E-contravention au Burkina : « Il ne faudrait pas penser qu’on en a fini avec la corruption dans la circulation » (Pissyamba Ouédraogo, secrétaire exécutif adjoint du REN-LAC)
La plateforme e-contravention a été lancée par le ministère de la Sécurité, le 11 juillet 2023, pour permettre aux usagers de la route au Burkina de payer rapidement leur contravention en cas d’infraction. L’objectif est de lutter contre la corruption sur la voie publique. Sur la question, le secrétaire exécutif adjoint du REN-LAC et certains citoyens ont donné leur avis à une équipe de Radars Burkina.

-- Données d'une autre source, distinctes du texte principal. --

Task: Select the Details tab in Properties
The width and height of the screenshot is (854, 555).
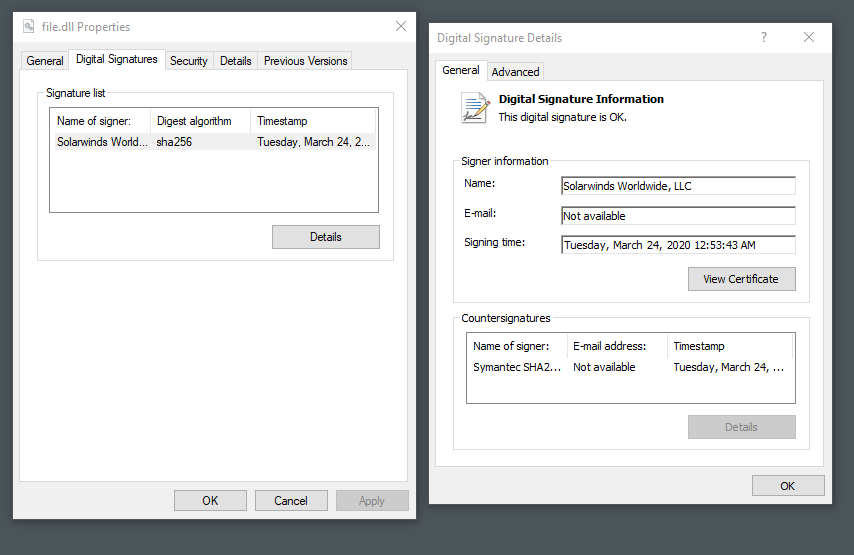Action: 235,61
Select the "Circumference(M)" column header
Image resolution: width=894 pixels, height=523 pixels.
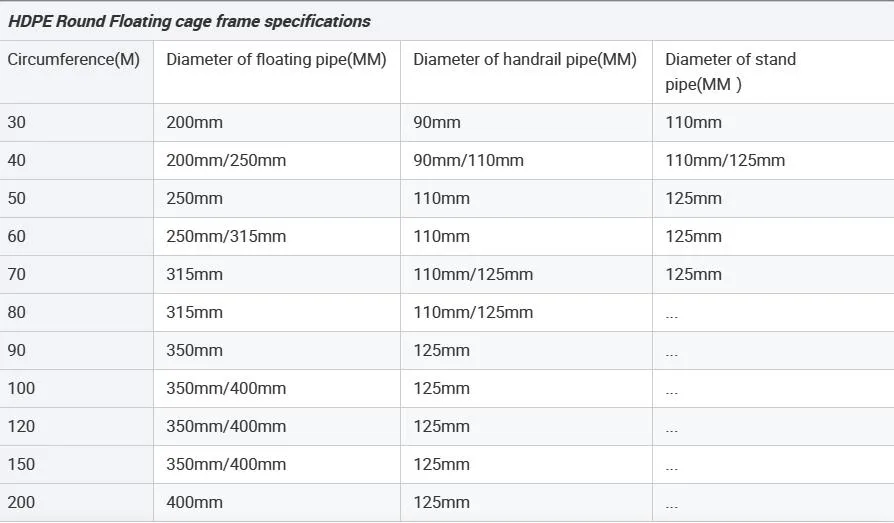74,59
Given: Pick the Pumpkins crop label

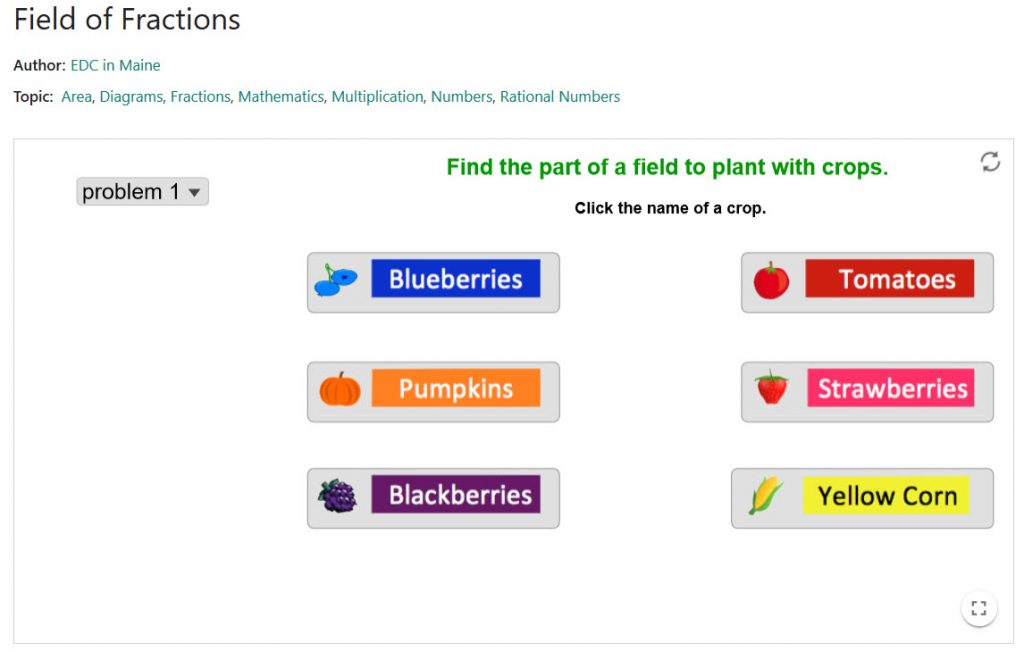Looking at the screenshot, I should (456, 389).
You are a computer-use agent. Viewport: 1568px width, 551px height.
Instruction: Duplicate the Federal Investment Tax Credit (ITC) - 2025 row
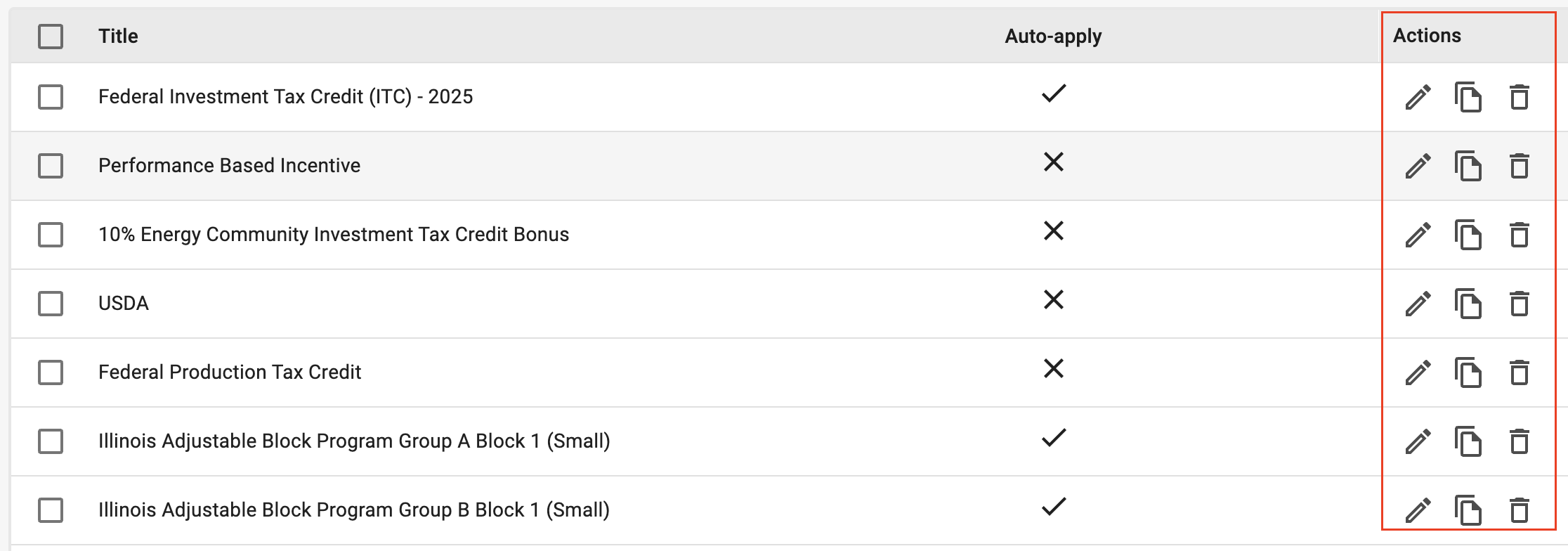tap(1468, 97)

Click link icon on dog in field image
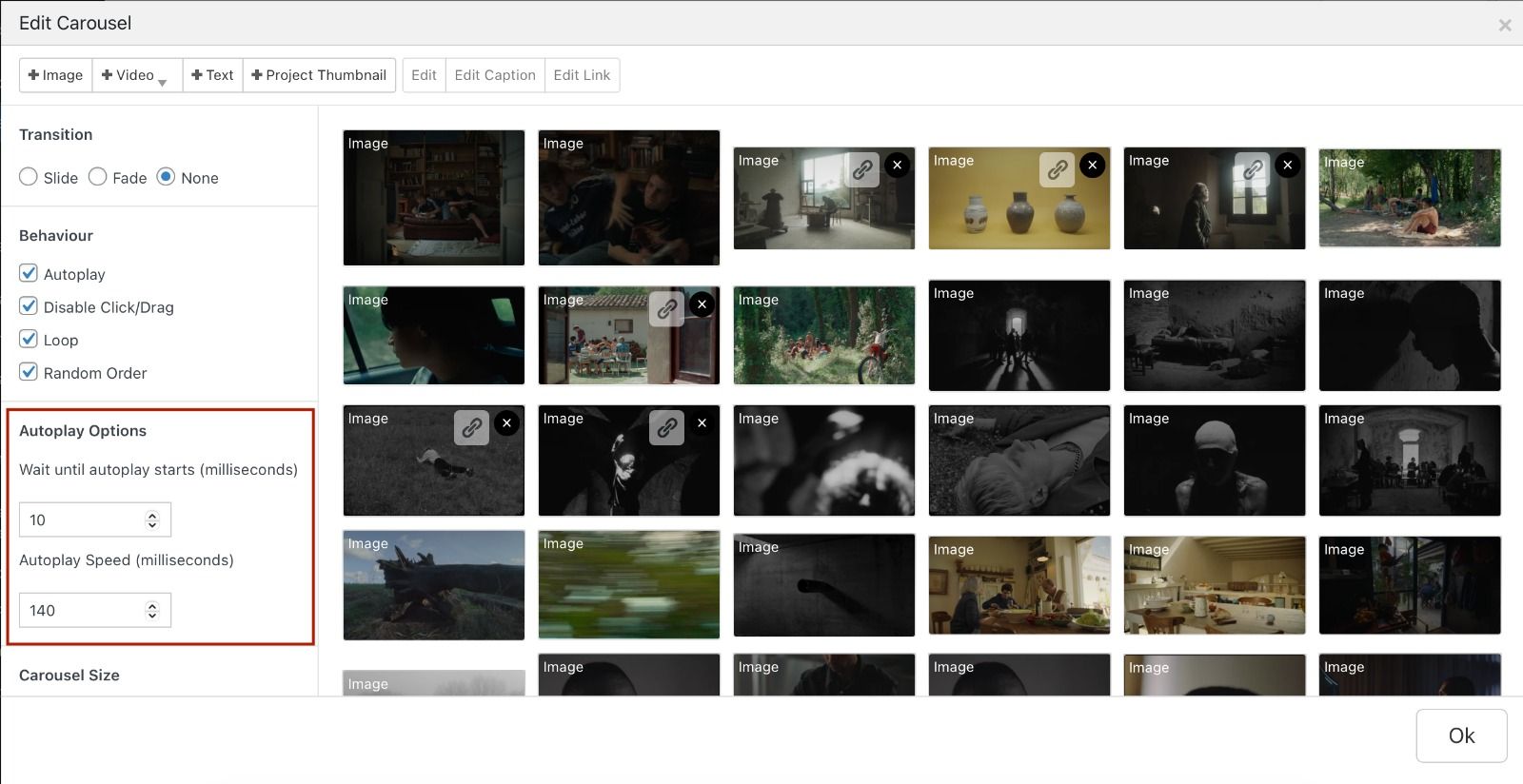pyautogui.click(x=471, y=427)
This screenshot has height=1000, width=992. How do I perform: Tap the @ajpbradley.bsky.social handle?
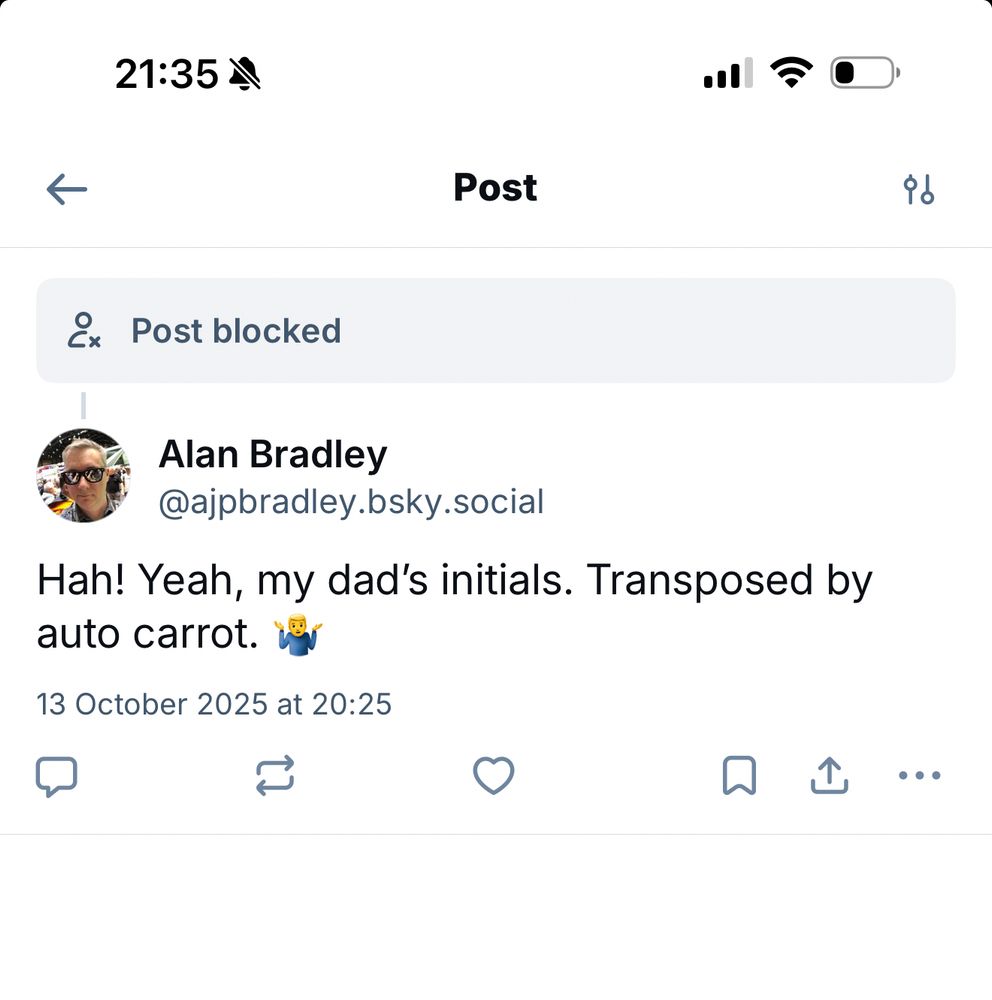(x=352, y=502)
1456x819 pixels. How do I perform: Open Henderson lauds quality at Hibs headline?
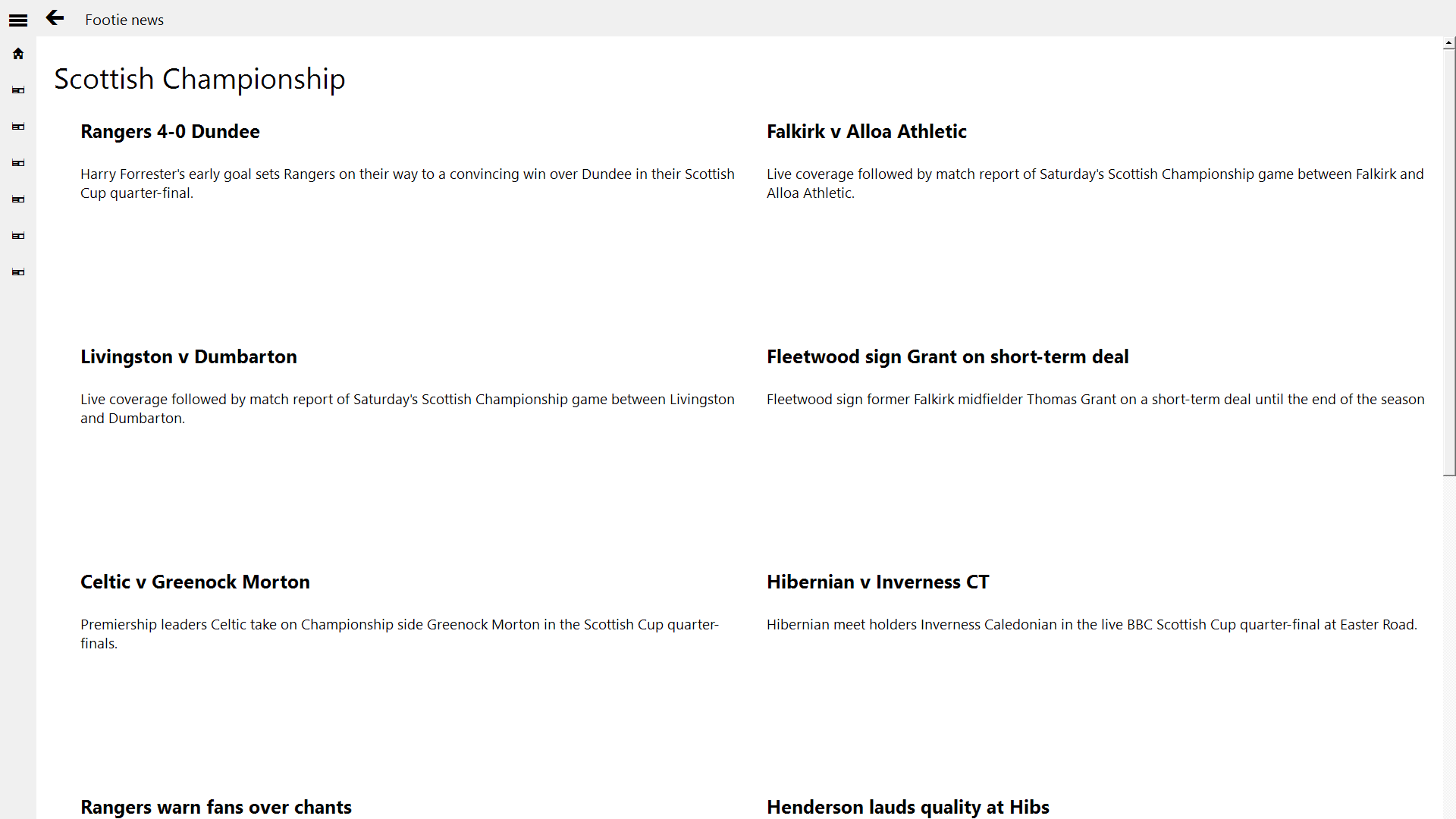click(x=908, y=807)
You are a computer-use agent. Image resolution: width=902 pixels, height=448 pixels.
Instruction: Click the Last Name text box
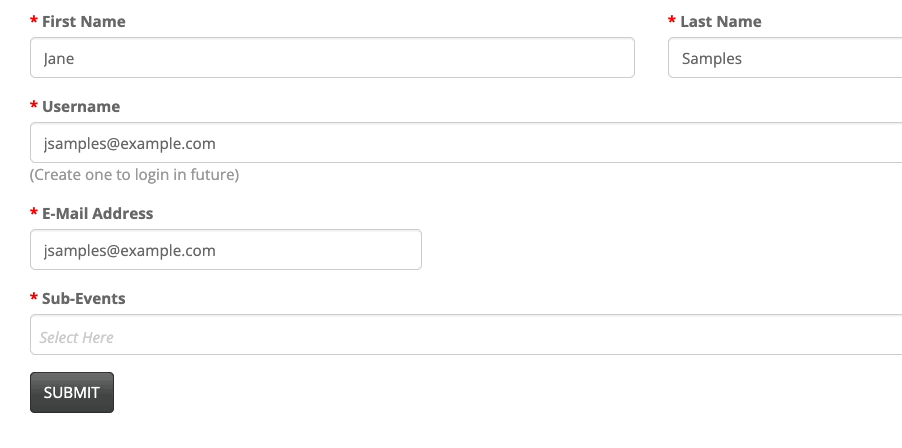(x=784, y=58)
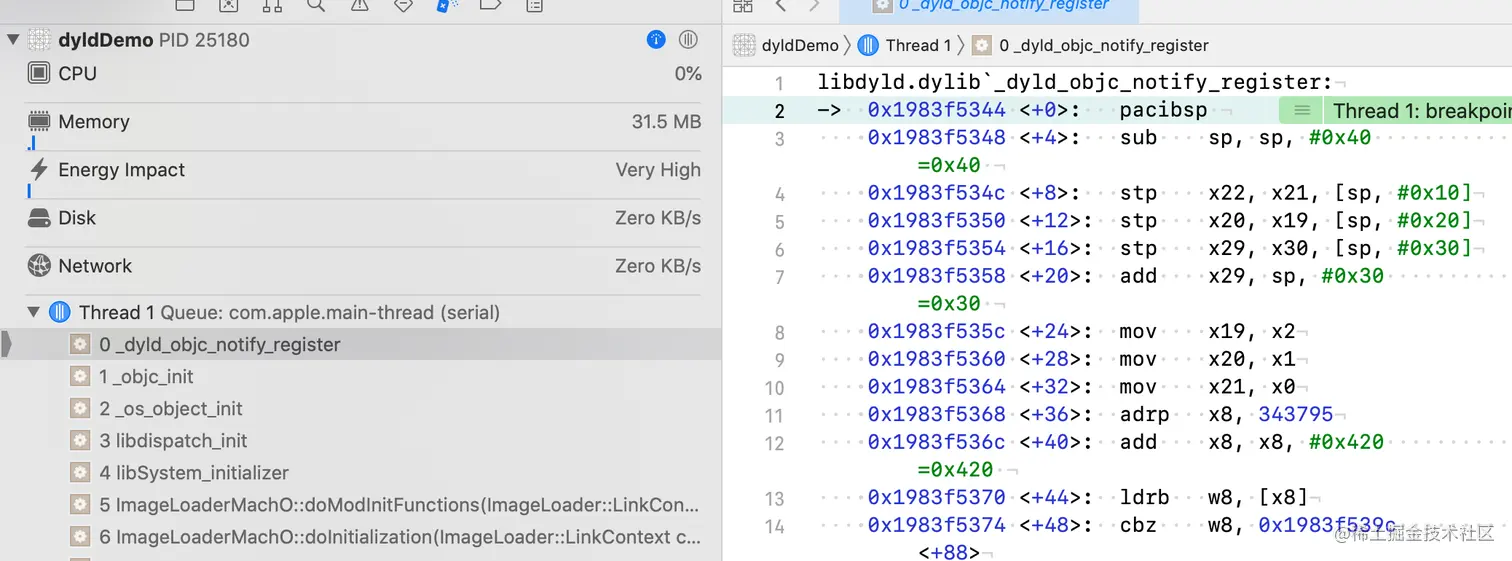This screenshot has height=561, width=1512.
Task: Open the Report navigator icon
Action: pyautogui.click(x=534, y=5)
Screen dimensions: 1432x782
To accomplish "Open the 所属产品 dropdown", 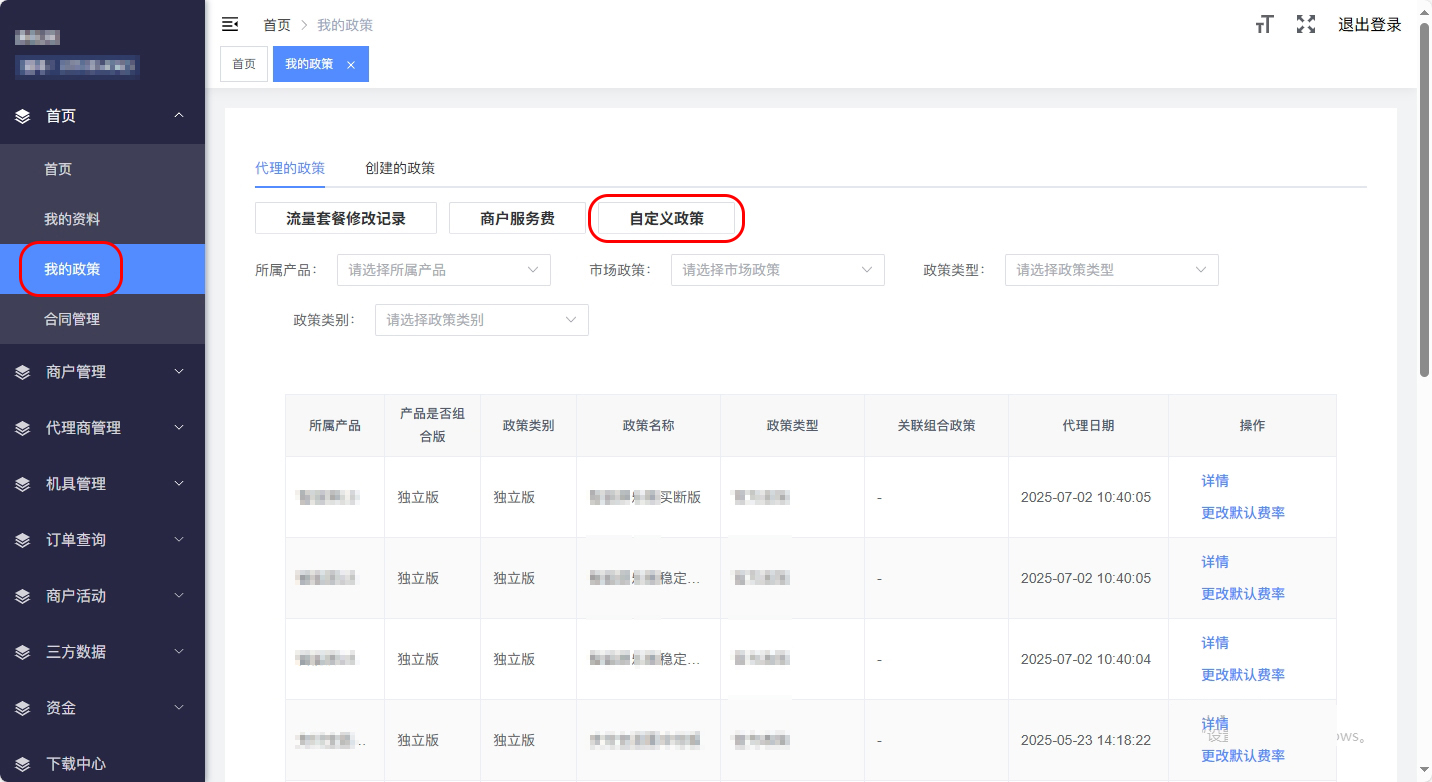I will 443,270.
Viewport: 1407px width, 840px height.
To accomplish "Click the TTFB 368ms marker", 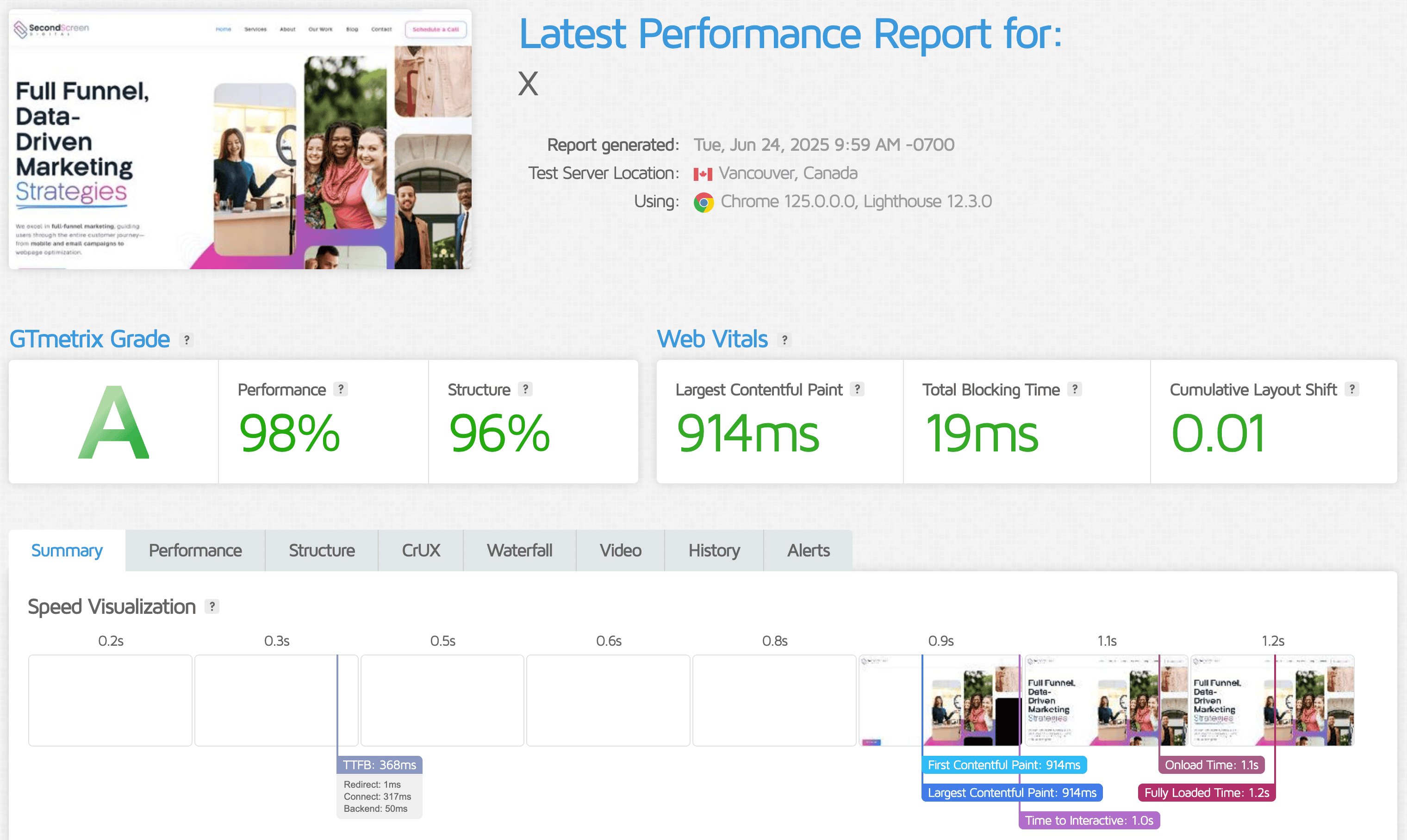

Pour Omar Konaté, l'initiative est bonne, mais le mieux serait de miser sur la qualité morale de la population à travers une sensibilisation pour avoir des citoyens modèles (agents et usagers). Sinon, « même avec les meilleures méthodes on échouera tant que la volonté humaine restera mauvaise ».
Plusieurs citoyens par contre pensent qu’il faut plutôt réduire le montant des contraventions, convaincus qu’ils sont que cette plate-forme ne « changera rien ». C’est le cas de Françoise Zoungrana, qui souligne que « tant que les contraventions seront à 6000 F et plus, l'usager préférera négocier avec 2000 F et continuer sa route ». « Il faut réduire 1000 ou 2000 F tout au plus. Là, il n'y aura pas lieu de négocier, le paiement se fera sans autres formes et tout l'argent ira où il doit aller pour une gestion et une répartition équitables », a-t-elle ajouté.
Pissyamba Ouédraogo, secrétaire exécutif adjoint du réseau national de lutte anti-corruption (REN-LAC), estime que cette plate-forme s’inscrit dans le cadre d’une recommandation faite par le REN-LAC dans son rapport 2021 sur l’état de la corruption au Burkina, notamment la digitalisation d’un certain nombre d’actes dans les services dans l’optique de réduire les contacts interhumains qui créent les conditions de la corruption.
Pour lui, c’est une bonne mesure qui doit être améliorée, car elle présente des limites En effet, même si la mesure est salutaire, le fait est que le contact humain demeure, selon lui. Or, cela peut être une occasion de corruption.
C’est pourquoi, dit notre interlocuteur, « il faudrait que les gens l’estiment à sa juste valeur et ne pensent pas qu’on en a fini avec la corruption dans la circulation, car la lutte anti-corruption ne peut pas aboutir par des mesures partielles ; il faut une politique large dans tous les départements de la société ».M. Ouédraogo déplore aussi le fait que cette plate-forme laisse croire que commettre maintenant une infraction est quelque chose de banal. « C’est comme si désormais vous pouviez commettre des contraventions, payer simplement et puis continuer votre route », fait-il remarquer.
Sur la cherté de la contravention invoquée comme cause de corruption sur la route par certains citoyens, Pissyamba Ouédraogo affirme que cela pose un problème social car l’on ne devrait pas parler de cela. « On devrait plutôt discuter de comment faire pour ne pas commettre d’infractions parce que si vous grillez un feu tricolore et que vous faites un mort, l’infraction devient le problème de toute la société », a-t-il martelé.
De son point de vue, le citoyen doit aujourd’hui se ressaisir et respecter la loi. « Si elle (la loi) n’est pas bonne, on doit l’améliorer. On ne doit pas chercher à revoir à la baisse le montant des contraventions pour que les gens commettent des infractions, les paient rapidement et continuent leur route », soutient-il.